With the continued modernisation man and the invention of parchment, the drawings moved from rock faces to pages which were eventually bound into books.  Some of the oldest and most chronologically accurate books recorded in history are books of faith.
 The Book of Kells (Found in Ireland) is considered to be;the finest surviving illuminated manuscript to have been produced in medieval Europe.”-  Melissa Snell, About.com Guide


Book of Kells Ireland 800




Other amazing examples include the ‘Diamond Sutra’, which was carved on a wooden scroll. This historic art work is considered to be by the British National Library as; ‘the world's earliest complete survival of a dated printed book’.

Carbon dated back to 868, the Sutra is unquestionably one of the most important sacred works of the Buddhist faith.

                                                               Diamond Sutra


Sculptures and stained glass windows were also used in Christian faiths to portray the books and stories in the bible for the greater population who were illiterate. This allowed the less educated public to understand visually what they were to believe, spiritually.

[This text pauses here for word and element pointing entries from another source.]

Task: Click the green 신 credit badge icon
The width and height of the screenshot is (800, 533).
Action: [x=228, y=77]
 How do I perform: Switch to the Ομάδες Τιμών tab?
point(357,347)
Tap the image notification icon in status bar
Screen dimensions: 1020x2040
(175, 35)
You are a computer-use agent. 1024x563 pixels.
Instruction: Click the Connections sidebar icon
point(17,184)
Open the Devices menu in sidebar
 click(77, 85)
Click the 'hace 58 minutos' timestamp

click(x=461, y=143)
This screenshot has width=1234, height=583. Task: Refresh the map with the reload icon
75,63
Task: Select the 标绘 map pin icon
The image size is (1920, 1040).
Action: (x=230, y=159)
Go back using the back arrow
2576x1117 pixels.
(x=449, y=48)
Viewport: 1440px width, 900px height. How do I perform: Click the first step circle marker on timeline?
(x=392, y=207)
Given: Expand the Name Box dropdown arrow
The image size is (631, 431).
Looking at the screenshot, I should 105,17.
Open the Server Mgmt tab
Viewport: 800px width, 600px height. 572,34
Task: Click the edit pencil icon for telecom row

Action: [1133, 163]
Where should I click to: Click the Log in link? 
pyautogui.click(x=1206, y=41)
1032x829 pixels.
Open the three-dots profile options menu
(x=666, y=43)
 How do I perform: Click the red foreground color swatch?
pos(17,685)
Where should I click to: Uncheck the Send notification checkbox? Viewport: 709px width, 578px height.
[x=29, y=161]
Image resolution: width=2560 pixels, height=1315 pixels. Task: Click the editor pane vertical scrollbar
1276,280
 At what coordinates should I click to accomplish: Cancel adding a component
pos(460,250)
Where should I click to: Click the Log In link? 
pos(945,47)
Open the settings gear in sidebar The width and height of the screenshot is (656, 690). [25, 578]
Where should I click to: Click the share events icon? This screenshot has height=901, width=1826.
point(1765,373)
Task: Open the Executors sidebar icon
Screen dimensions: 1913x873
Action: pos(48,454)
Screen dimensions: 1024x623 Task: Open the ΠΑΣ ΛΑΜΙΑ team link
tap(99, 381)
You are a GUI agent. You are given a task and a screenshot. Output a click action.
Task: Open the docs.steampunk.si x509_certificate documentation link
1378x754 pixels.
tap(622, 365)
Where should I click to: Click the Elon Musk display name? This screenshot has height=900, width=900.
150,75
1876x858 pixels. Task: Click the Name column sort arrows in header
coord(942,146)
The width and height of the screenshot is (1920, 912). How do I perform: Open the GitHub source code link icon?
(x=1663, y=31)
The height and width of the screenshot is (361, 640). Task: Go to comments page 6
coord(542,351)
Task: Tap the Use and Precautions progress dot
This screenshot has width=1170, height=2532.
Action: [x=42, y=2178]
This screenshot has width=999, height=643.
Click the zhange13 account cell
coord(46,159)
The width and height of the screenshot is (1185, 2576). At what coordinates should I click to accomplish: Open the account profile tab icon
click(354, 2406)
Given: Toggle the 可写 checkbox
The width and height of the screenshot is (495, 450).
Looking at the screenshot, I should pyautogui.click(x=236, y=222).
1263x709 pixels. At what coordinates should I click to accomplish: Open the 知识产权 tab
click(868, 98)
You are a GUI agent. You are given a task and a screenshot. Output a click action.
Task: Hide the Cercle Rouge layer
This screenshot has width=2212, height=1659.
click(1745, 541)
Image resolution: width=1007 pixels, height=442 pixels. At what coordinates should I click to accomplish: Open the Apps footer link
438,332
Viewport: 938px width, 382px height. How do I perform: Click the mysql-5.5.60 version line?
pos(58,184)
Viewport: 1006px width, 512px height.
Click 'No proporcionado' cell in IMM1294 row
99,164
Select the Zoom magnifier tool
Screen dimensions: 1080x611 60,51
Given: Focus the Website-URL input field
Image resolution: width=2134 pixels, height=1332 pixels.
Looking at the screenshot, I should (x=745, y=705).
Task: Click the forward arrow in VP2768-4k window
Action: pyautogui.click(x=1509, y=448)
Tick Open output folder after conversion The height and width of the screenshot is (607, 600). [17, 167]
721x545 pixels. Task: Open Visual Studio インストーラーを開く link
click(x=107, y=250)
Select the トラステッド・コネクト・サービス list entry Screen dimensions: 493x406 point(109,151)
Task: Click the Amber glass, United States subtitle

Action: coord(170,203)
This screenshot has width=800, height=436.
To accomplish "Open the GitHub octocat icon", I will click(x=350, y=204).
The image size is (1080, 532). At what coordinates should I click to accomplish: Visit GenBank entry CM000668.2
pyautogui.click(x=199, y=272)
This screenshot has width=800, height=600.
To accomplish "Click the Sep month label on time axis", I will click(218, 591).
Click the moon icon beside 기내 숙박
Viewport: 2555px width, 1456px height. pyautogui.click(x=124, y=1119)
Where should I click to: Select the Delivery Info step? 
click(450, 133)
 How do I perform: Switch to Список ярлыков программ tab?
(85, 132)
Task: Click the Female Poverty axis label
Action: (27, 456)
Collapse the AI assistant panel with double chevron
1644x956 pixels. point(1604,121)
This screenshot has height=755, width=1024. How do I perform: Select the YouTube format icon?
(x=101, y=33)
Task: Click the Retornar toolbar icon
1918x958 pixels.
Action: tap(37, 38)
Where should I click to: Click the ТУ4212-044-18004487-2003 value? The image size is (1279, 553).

With the invention of newspapers which dates back to the Acta Diurna, published in Rome in 59BC, the written word became more available to the common man in the street. The nineteenth and early twentieth centauries brought exponential development with the introduction of printing presses, journalists, photographs and advertisement. The first ever, colour reproduction in a Newspaper was published by the Scottish Daily Record & Mail in 1936 and since then the development in photo journalism has boomed into the Digital phenomenon that it is today.